[TASK DESCRIPTION]: Each line in the material below, starting at the one with "You are a GUI" and ending at the one with "Screen dimensions: 314x314", is to be reproduced exactly; no picture is to be copied.

■ ■ ■ ■ ■

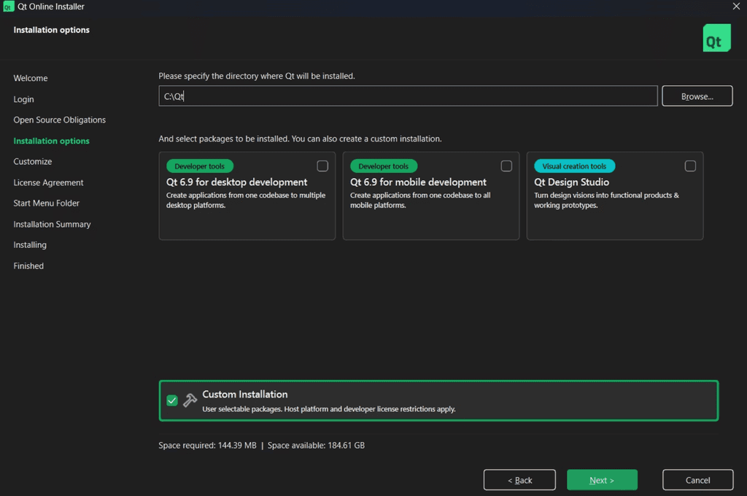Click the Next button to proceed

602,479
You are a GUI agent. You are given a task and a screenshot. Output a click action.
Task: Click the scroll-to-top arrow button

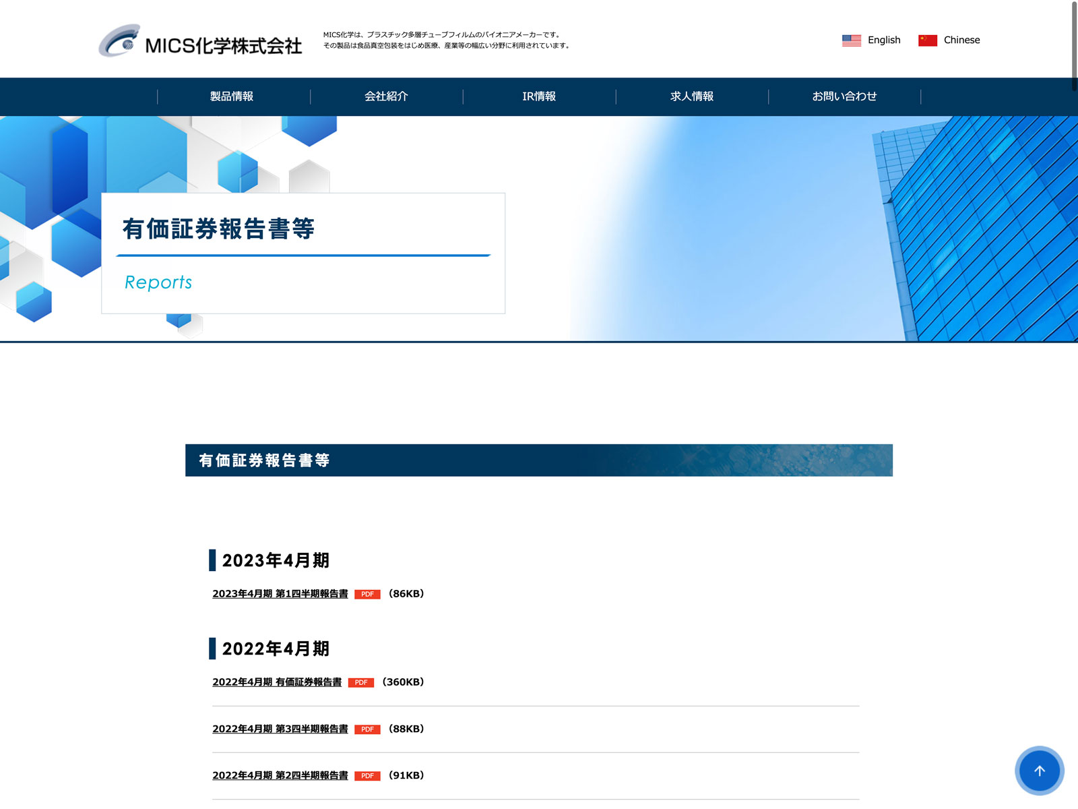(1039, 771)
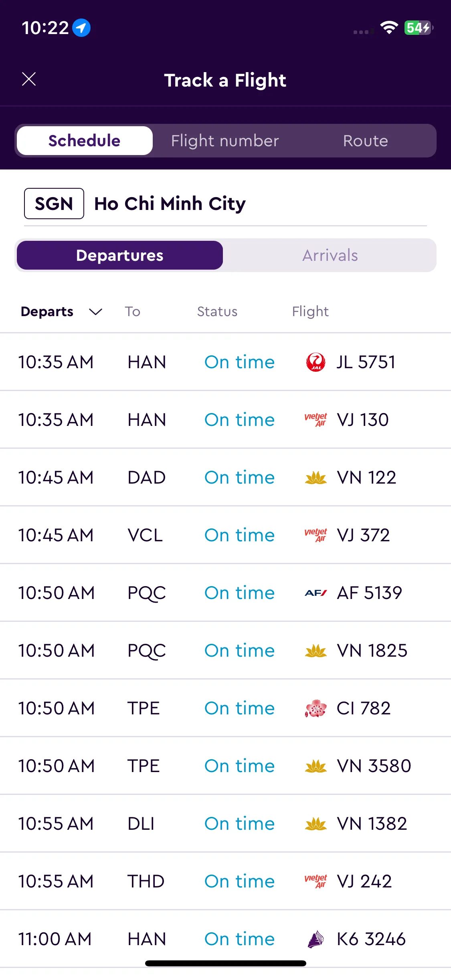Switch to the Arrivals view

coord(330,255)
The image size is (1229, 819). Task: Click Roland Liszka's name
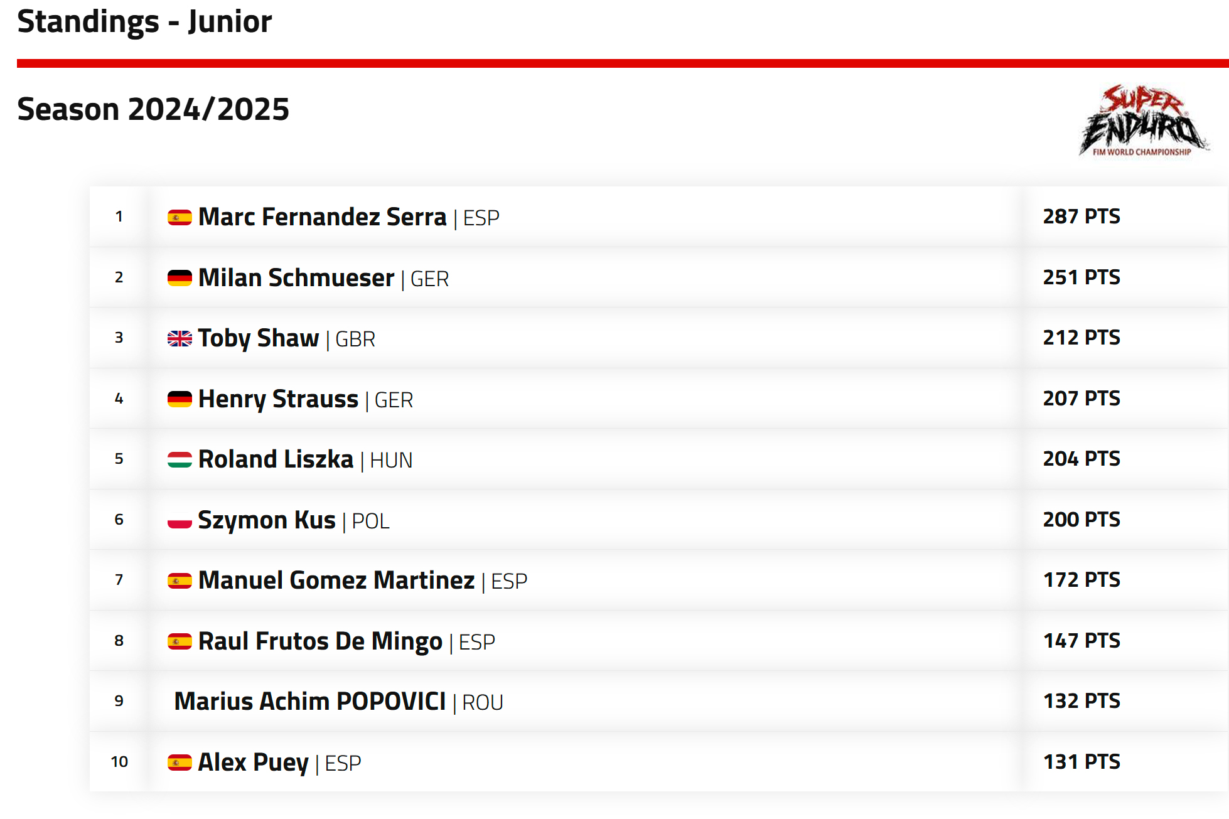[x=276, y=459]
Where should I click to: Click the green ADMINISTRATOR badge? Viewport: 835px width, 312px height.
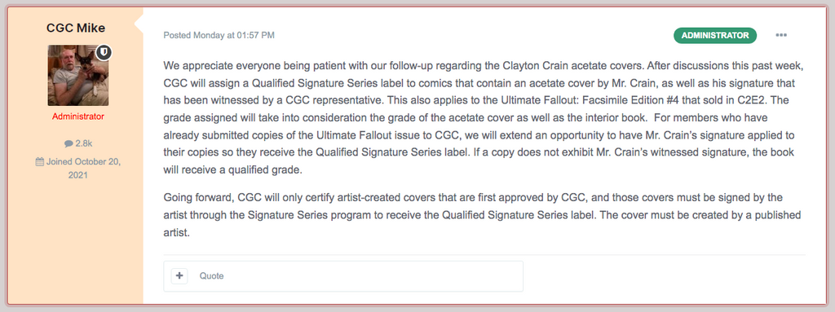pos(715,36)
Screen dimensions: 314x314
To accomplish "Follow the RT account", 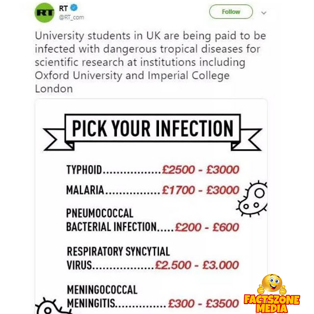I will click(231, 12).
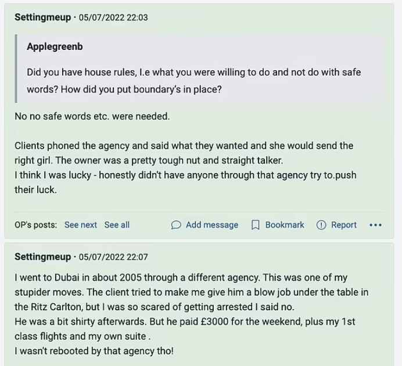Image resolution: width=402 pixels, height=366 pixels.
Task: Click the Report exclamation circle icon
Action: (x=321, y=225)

■ ■ ■ ■ ■

[ANSWER SPACE]:
You are a GUI agent. You are given a task and a screenshot. Output a click action.
Task: Click the scroll-to-top arrow button

(1039, 771)
Switch to the Arrivals view

coord(330,255)
The image size is (1229, 819). Task: Click Roland Liszka's name
[x=276, y=459]
Where should I click to: Click the green ADMINISTRATOR badge? Viewport: 835px width, 312px height.
pos(715,36)
Screen dimensions: 314x314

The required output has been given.